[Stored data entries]

------------------------------------

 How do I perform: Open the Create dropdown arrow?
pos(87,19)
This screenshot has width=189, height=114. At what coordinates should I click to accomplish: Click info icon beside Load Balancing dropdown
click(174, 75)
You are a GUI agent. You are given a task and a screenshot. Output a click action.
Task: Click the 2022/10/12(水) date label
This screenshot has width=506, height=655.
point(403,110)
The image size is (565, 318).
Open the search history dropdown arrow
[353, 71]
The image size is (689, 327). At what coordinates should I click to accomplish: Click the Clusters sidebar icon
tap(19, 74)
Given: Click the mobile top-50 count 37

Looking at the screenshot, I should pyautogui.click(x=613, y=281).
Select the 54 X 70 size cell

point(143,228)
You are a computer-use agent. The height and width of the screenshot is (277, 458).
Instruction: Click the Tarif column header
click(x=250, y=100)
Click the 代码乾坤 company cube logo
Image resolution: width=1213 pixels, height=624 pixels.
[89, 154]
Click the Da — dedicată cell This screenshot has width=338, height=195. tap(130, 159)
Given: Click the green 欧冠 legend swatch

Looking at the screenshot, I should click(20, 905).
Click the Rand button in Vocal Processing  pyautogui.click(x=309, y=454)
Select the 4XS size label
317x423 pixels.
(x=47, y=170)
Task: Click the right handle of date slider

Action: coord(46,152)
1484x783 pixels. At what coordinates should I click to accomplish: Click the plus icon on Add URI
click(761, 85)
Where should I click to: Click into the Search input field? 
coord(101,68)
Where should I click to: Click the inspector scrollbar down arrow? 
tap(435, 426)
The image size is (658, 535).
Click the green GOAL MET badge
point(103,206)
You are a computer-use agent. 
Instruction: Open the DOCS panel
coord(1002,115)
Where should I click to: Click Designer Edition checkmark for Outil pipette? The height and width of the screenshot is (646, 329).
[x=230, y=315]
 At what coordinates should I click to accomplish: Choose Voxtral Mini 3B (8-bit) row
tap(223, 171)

------------------------------------

ACTIVITY
All lines from the one containing "The image size is (658, 535)." through the end of the data, and no others, are to be given again word for word.

PROBLEM SOLUTION
The image size is (658, 535).
Click the green GOAL MET badge
point(103,206)
You are a computer-use agent. 
Instruction: Open the DOCS panel
coord(1002,115)
Where should I click to: Click Designer Edition checkmark for Outil pipette? The height and width of the screenshot is (646, 329).
[x=230, y=315]
 At what coordinates should I click to accomplish: Choose Voxtral Mini 3B (8-bit) row
tap(223, 171)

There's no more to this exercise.